Hacker News new | ask | show | jobs
by BoringCode 3241 days ago
Many open-source projects simply don't have the resources to adequately test their products or provide support. Contrast this with a large company which has the resources and the willpower to provide support for their software. Often the best of both worlds is a large company/organization that dedicates its resources to an open-source product, but that's not always the case.

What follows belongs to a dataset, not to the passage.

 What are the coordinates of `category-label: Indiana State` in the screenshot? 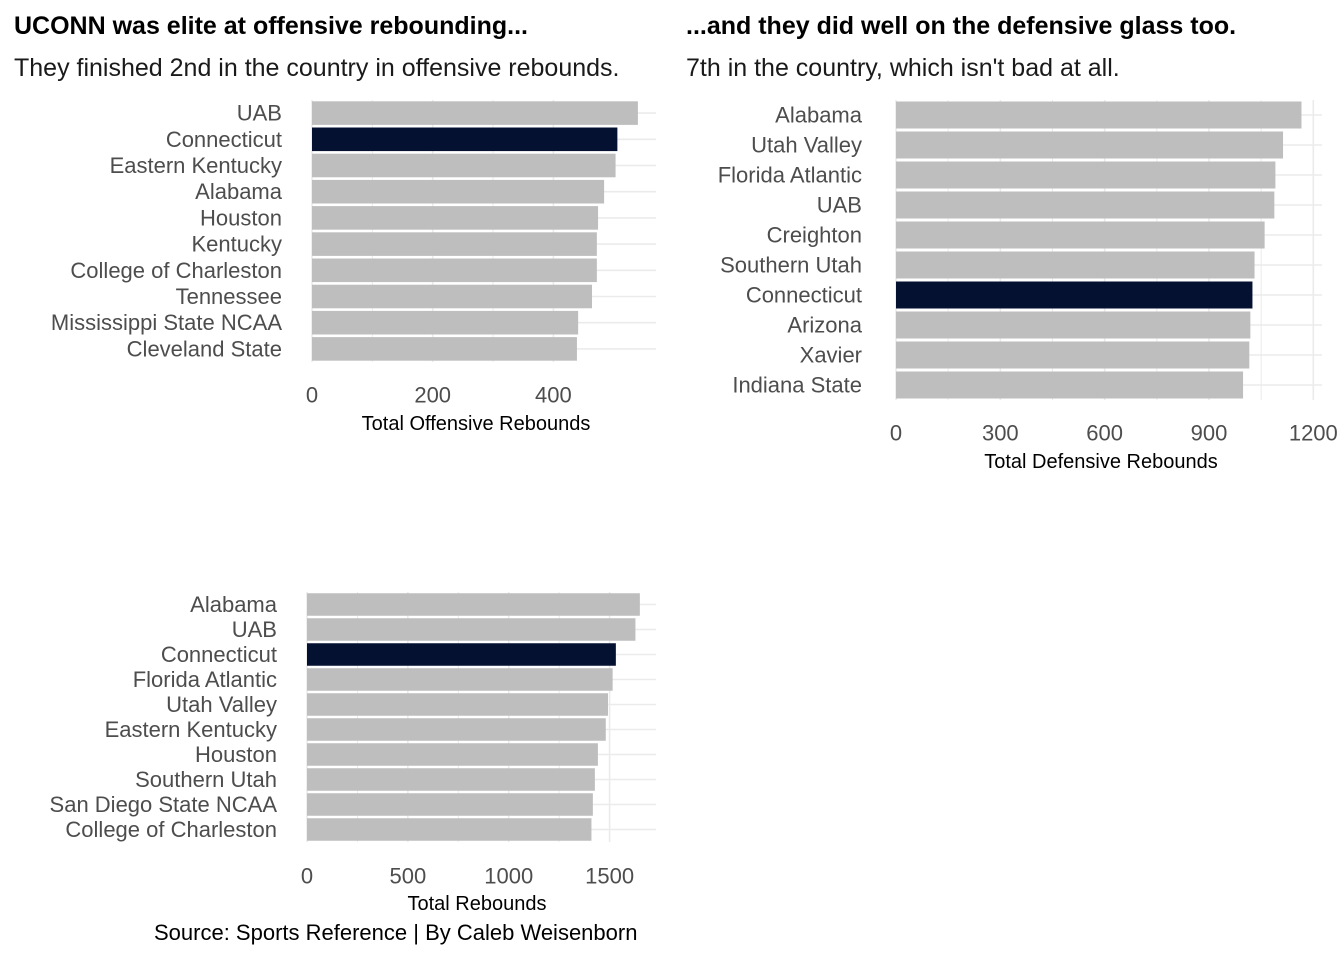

But this issue is never as black and white as "open-source is more secure." There are many other factors that go into the security of a product beyond its source code being readable. Deciding which factors matter largely depends upon your unique threat model.

1 comments

I'm not sure about "a large company/organization that dedicates its resources to an open-source product" being the best of both worlds. I mean, maybe narrowly defined, sure. But take one of the better examples of the form, Chrome/Chromium. I'm not sure that a world where we get a free web browser that is used to funnel us all into an ad-driven model powered by an incredible surveillance apparatus is strictly better than a world where we all have to buy our web browsers. There's tradeoffs all the way down. Open source coexists well with some revenue models and doesn't with others, and the revenue models that best coexist with open source have some very significant downsides in terms of how they don't align the interests of the business with that of its users.
I am concurring with you. The point I'm making is that it's a matter of resources and trust, not literal "open source" that matters.

If I trust an organization to put the resources towards properly auditing their software, that's often far more important then whether or not I can personally do an audit. The majority of people and organizations do not have the time or technical skills to properly evaluate software. Whether the software they use is open-source won't ultimately matter.

The "many eyes" argument often falls apart because most of the time there simply aren't that many eyes dedicated to a project. What is the practical difference between Microsoft hiring 100 people to perform security audits and an open-source project that has 100 volunteers? Resources and trust. If you trust the open-source project to dedicate resources to security, and their software fits in your threat model, then use it. Or the inverse, if you don't trust MS and their software doesn't fit: avoid it. The vast majority of the time open-source vs closed-source should not be the main differentiator, but rather a smaller element of an informed decision.